Apple has signed a €521m deal with Dialog Semiconductor to license the UK chip designer’s power management technology and acquire certain assets, including more than 300 staff.
Apple will pay Dialog an initial $300m (€260.5m) plus an additional $300m for product delivery over the next few years.
The British firm also won a number of new contracts from the iPhone maker, including the supply of power management, audio subsystem, charging and mixed-signal integrated circuits.
Dialog’s shares rose as much as 34% in trading in Frankfurt. The deal comes almost a year after Dialog warned investors that Apple — its biggest customer —could design its own power-management chips in coming years. Dialog relies on Apple for about three-quarters of its revenue, predominantly through the supply of chips that handle charging and manage power in smartphones.

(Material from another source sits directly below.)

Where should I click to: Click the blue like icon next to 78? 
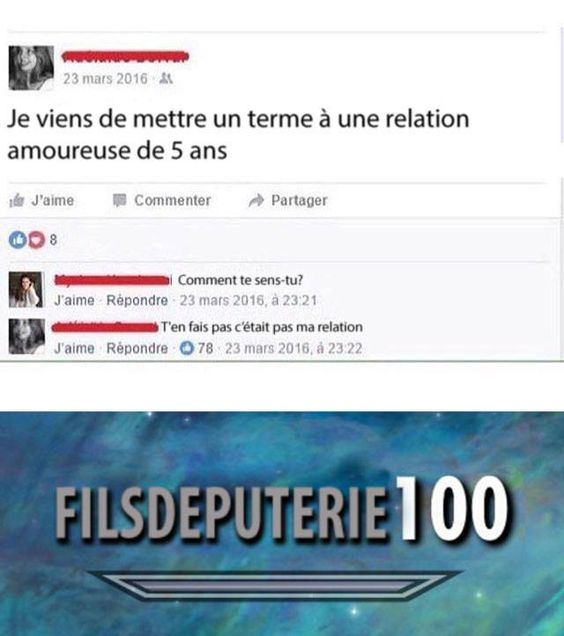[187, 348]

Dialog CEO Jalal Bagherli said the deal helps the semiconductor company scale down that reliance to “about 45%” over the next few years, and that “the licensing deal is non-exclusive, so we can use the IP for other customers without restrictions.”

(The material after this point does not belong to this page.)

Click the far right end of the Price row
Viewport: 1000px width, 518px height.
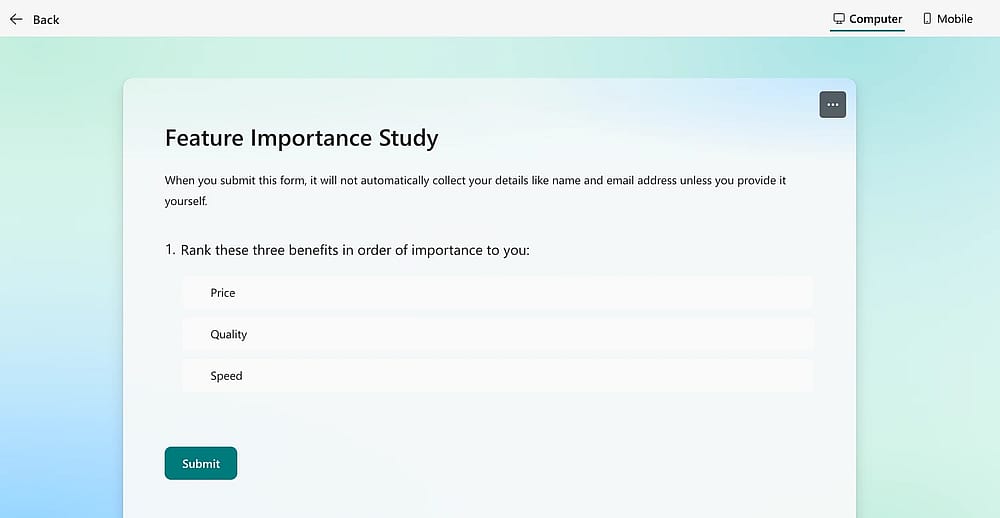click(x=797, y=293)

Mr Bagherli said that “clearly if we have another $600m in the bank it helps us to not be reliant on borrowing for small deals at least”. While Apple has developed its own processors for years, the company only recently stepped up the in-house design of components, including graphics, Bluetooth and other phone-related chips. That’s expensive and creates new risks, but helps maintain leverage over suppliers after a wave of acquisitions cut the number of chipmakers it works with.
Apple began using its own graphics chips, or GPUs, in the iPhone 8 and iPhone X. That continued with the recently released iPhone XS and Apple Watch Series 4. Apple uses technology from another UK chip designer —Imagination Technologies —in products like the iPad and Apple TV but is expected to eventually transition all of its iOS-based products to its own graphics processors.
Following the deal with Apple, Dialog will concentrate on businesses including the Internet of Things, mobile, automotive and computing. Apple’s new hires consist of around 16% of Dialog’s total workforce.
The US company will also co-locate employees at some of Dialog’s facilities in Italy, Germany, and the UK. “Almost half” of Dialog’s employees across its two Swindon buildings would move to Apple.